Q. Can I shut off all the air handlers when any one of the seven duct detectors in the nursing home activate, or must I shut down just the one HVAC unit associated with that duct detector?
A. Trick question. The correct answer is ‘yes’ to the first part and ‘yes’ to the second part. The code requires that you shut down the air handler when/where smoke has been detected so it doesn’t blow the smoke to other (different, remote) parts of the building. That is what you must do. The part where you ask if you can shut off all the air handlers whenever any one of them is affected is also allowed.
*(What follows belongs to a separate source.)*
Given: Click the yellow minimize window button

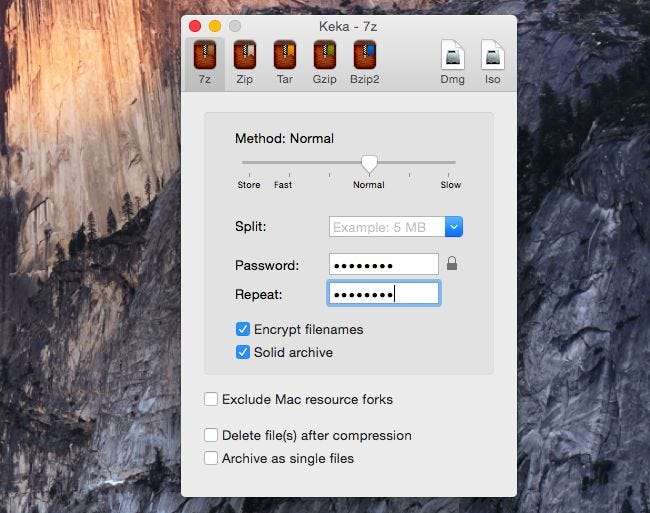Looking at the screenshot, I should point(215,26).
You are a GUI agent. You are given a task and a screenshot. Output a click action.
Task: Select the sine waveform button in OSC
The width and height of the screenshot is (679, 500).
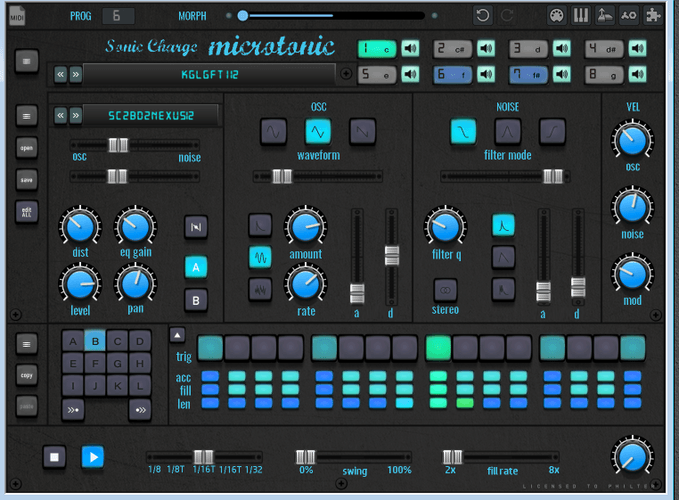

The inspector cannot make you do this and some businesses will absolutely refuse to consider a local inspector’s request for total shut down of all units by the fire alarm system. These are mostly the large national firms that have been acclimated to dealing with the local AHJ that wants some feature or equipment installed without being able to site a code number to support their ‘request.’ This shut-it-all-down reasoning used to be common with elevator recall. Today, we plan to use elevators for evacuation and not recall them all even though equipment is operating properly.
Q. Where in the code does it say duct detectors must be part of the fire alarm system?
A. The Mechanical Codes require duct detectors be installed in larger HVAC systems to shut down the air handlers so as to not spread smoke to other parts of a building. The International Building Code, International Fire Code and Life Safety Code all mandate a code-required fire alarm evacuation system to annunciate the activation of code required duct detectors as a Supervisory Signal. Other than providing a better Test/Reset/Trouble placard, no other connection is required. Even if you elect to provide the duct detector as part of your code-required fire alarm warning system, they are not required to be furnished with standby power. The mechanical code also allows buildings protected throughout with spot-type smoke detectors to omit installing the duct detectors providing the activation of a spot-type detector causes the associated air handler to shut down using the fire alarm panel/relay. But again, anything you do other than annunciate the mechanical contractor’s duct detector as a Supervisory Signal is optional.